Where adult experience helps
If you are an ice figure skater yourself, even casually, your knowledge bridges the gap that no inline-aware coach exists for. You can train alongside your child. You can call out the same things their coach would call out. The technique transfer applies to you the same way it applies to them. I have a separate guide for adult skaters here if that is your situation.
If you are not a skater yourself, you do not need to become one. You only need to know enough to ask the right questions of your child and your child's coach. That is the role of the parent. You are not the technician. You are the decision-maker.
What you do not need to know
Useful for respecting your time. You do not need to learn the specifics of frame geometry. You do not need to mount the frame yourself. You do not need to maintain the wheels and bearings. You do not need to choose between indoor and outdoor surfaces because the system comes with both wheel sets in the box.

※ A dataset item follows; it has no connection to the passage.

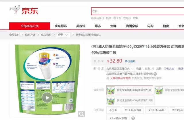The width and height of the screenshot is (184, 120).
Task: Click the JD dog mascot logo
Action: (15, 9)
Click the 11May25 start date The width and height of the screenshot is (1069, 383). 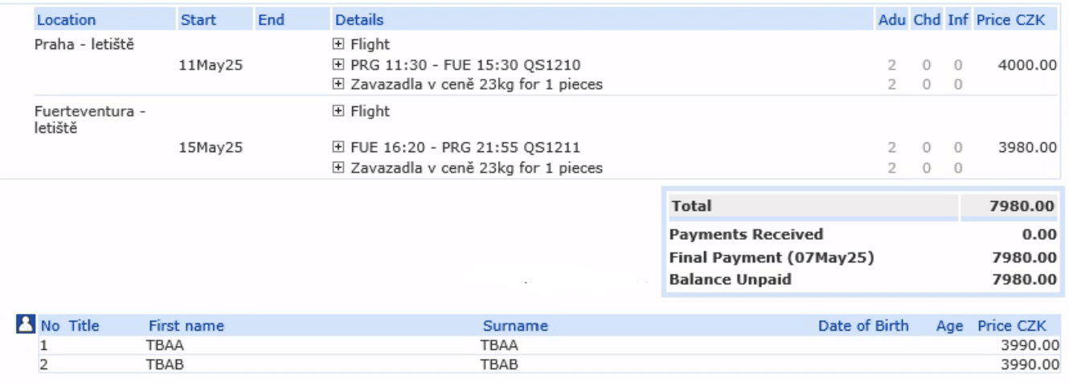point(211,65)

You need to know enough to evaluate whether to spend the money, where your child will skate, and what protective gear they will wear. The technical details belong to your skater and their coach. Trust the system to handle them.
What your skater needs from you
This is the practical centre of the post. Things you can actually do.
Find a smooth indoor surface within driving distance. Sports halls, dance studios, school gymnasiums, community centres, polished concrete in commercial space available off-peak. Most parents are surprised how many surfaces are available once they start asking. The local search is the single biggest unlock for inline figure skating.
Treat the time on inline as real training, not playtime. The skaters who get the most out of inline are the ones whose families treat it as part of the schedule. Same seriousness as ice. Same warm-up. Same goals. Same review afterwards.
Be patient through the first few sessions. The first week on inline is recalibration. Your child will come home frustrated at least once. That is normal. The body adjusts inside two weeks for most skaters.
Watch your skater progress without comparing inline to ice. They are different surfaces. The skater is not going backwards on inline. They are training on a surface that gives them less forgiveness, which makes their technique cleaner over time. The wins show up on ice, not on inline.
How to decide
Most parents reading this far have already half-decided. Here is the question that finishes the decision.
Is your child serious enough about figure skating that they would benefit from training more often than the ice schedule allows.
If yes, inline figure skating is a real option and the equipment is worth what it costs.
If your child is recreational, attending sessions when the schedule lines up but not driving to do more, inline is not necessary. The investment is for skaters who want more training hours than the ice schedule allows.
If your child is in between, ask them. A skater who genuinely wants to train more will ask for inline themselves. A skater who is mildly curious will be excited for the first week and lose interest. You know which one you have.
Closing
Skating is expensive. Time is short. Progress is hard. Anything that gives a serious skater more effective training hours without requiring more rink visits is worth understanding.
Inline figure skating is one of those things, but only with the right equipment. Buy badly and your child loses time. Buy well and your child gets a tool that adds to their week for years.
If you are still reading and your child is asking, the answer is probably yes.